Così Silvia Romano nel racconto sui mesi della sua prigionia tra Kenya e Africa, consegnato al magistrato Sergio Colaiocco e al colonnello del Ros Marco Rosi.
« Mi hanno chiuso in una stanza, dormivo su un pagliericcio. Mi davano da mangiare e non mi hanno mai trattata male, non sono stata incatenata o picchiata. Non sono stata violentata. Però ho chiesto un quaderno. Volevo tenere il tempo, capire quando era giorno e quando scendeva la notte. Volevo scrivere tutto. Ho chiesto anche di poter leggere, libri,» ha detto ancora la ragazza.
«Volevo pregare e mi hanno messo il Corano scritto in arabo e in italiano. Mi hanno anche dato dei libri. Ero sempre da sola e a un certo punto mi sono avvicinata a una realtà superiore. Pregavo sempre di più, passavo il tempo a studiare quei testi. Ho imparato anche un po’ di arabo», ha continuato la giovane, che per due volte non è stata bene: «Avevo dolori forti e la febbre, hanno fatto venire il dottore e mi hanno curata. Mi hanno sempre dato da mangiare, se la sera eravamo in viaggio per i trasferimenti e faceva freddo mi davano le coperte».

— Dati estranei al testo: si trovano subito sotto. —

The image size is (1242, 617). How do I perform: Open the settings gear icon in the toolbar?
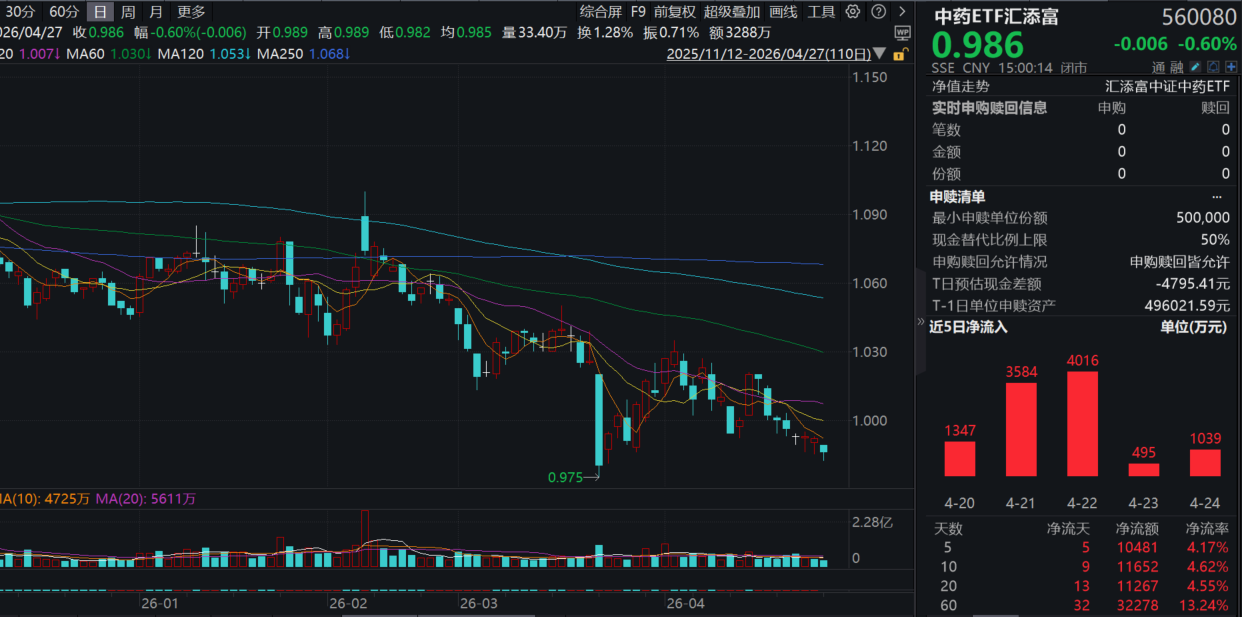tap(853, 11)
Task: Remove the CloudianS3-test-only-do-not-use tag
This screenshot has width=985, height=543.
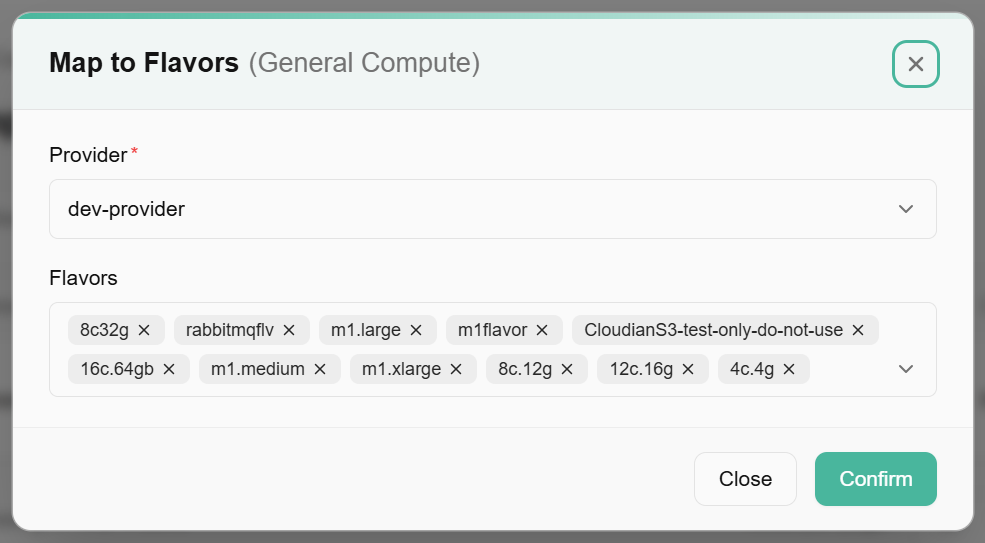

Poi i dettagli sulla liberazione:
«Mi disse che l’ operazione era finita, che mi liberavano. Dopo qualche giorno è venuto a prendermi. Mi ha fatto salire su un carretto trainato da un trattore. Sopra c’ era un tavolo. Il viaggio è durato tre giorni e due notti. per dormire mi sono messa sotto il tavolo con le coperte».
E all’ appuntamento con chi deve prenderla in consegna, lei è salita su un’auto: «C’ erano due uomini, erano somali. Abbiamo fatto un tratto che non è durato tanto». Un viaggio di 30 chilometri, poi l’arrivo in un compound militare e il trasferimento all’ ambasciata italiana a Mogadiscio, dove è stata ricevuta dall’ambasciatore Alberto Vecchi.